マルコの人を刺すような真剣な目付きにエースは真実だと悟る。

「何だって、あいつが?」

「知らねーよ!俺らも反対側から見てたからな」

サッチが車道と反対側を指差す。

「電話!」

エースが慌てて携帯を取り出すと○○のナンバーを探す。


ーープルルル、プルルル


呼び出し音は感情の無い機械音。

「出ねェ」

エースはギリリと奥歯を噛む。

「どうするよ?」

サッチが厳しい顔付きで言う。

「どうするもなにも!!」


ーーピロロロ


エースの携帯が鳴る。
画面にはこの前携帯を触らせていた女。

「なんだ!今忙しいんだ」

『そんなに怒らないで?』

まるでそれが当たり前の様にクスクスと笑う女。

『今ね、○○って子と一緒なのね?』

『……』

『喋りなさいよ!』

『っんんっ!』

「○○!!!」

キツい女の声と共に鈍い殴る音。続けて聞き間違える事の無い彼女の呻き声。

『ね?』

「テメェ!!○○に何しやがる?!」

『ふふ、この子がね。

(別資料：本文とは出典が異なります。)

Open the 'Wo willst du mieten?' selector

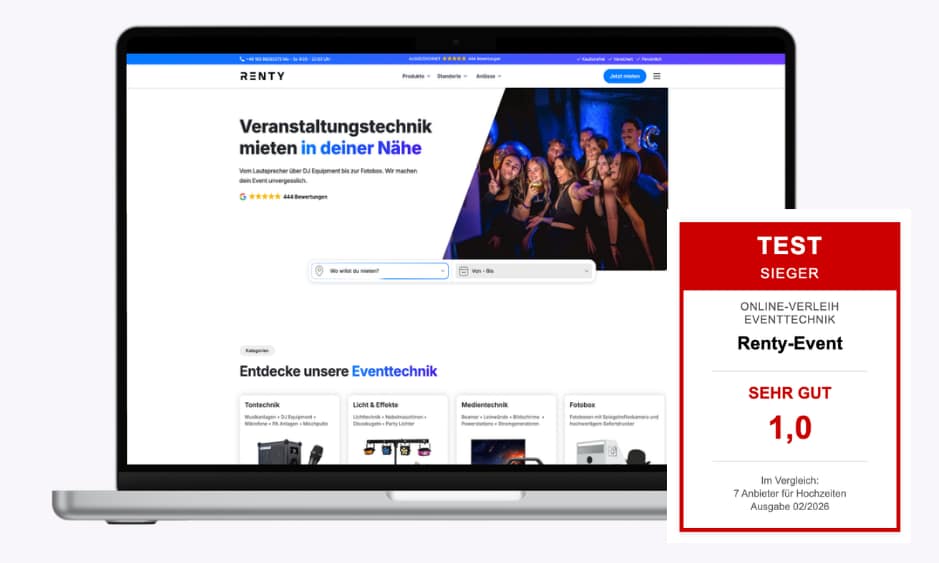(380, 271)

貴方の近くばかりにいて、エースが迷惑してるから、ちょっと凝らしめようと思って』

艶やかな声から紡ぎ出される言葉にエースは肝を冷やす。

「どこにいる?!」

『大丈夫よ!ただ、他の男を紹介するだけ』

「テメェ!!!」

『でも、場所くらい教えましょうか?』

女は楽しそうに近くの古びた漁港の名前を言う。

「……○○に何かしてみろ」

エースの地を這う様な低い声。

『ふふ、まぁ、怖い』

そんなのもお構いなしに女は楽しそうに笑った。

「どうだった?!」

サッチが電話が切れたと同時に聞く。

「近くの漁港だと」

エースはヘルメットを被るとバイクのエンジンをかける。

「何してンだよ!?」

エースはヘルメットを被り、後ろに乗り込むマルコに怒鳴る。

「ほれ、急げよい。□□は俺の教え子だよい」

ニヤリと笑うマルコにエースはバイクを吹かす。

「サッチ、悪いが俺は直帰だい」

「了解!」

サッチはニヤリと笑った。

エースはバイクを漁港へと走らせた。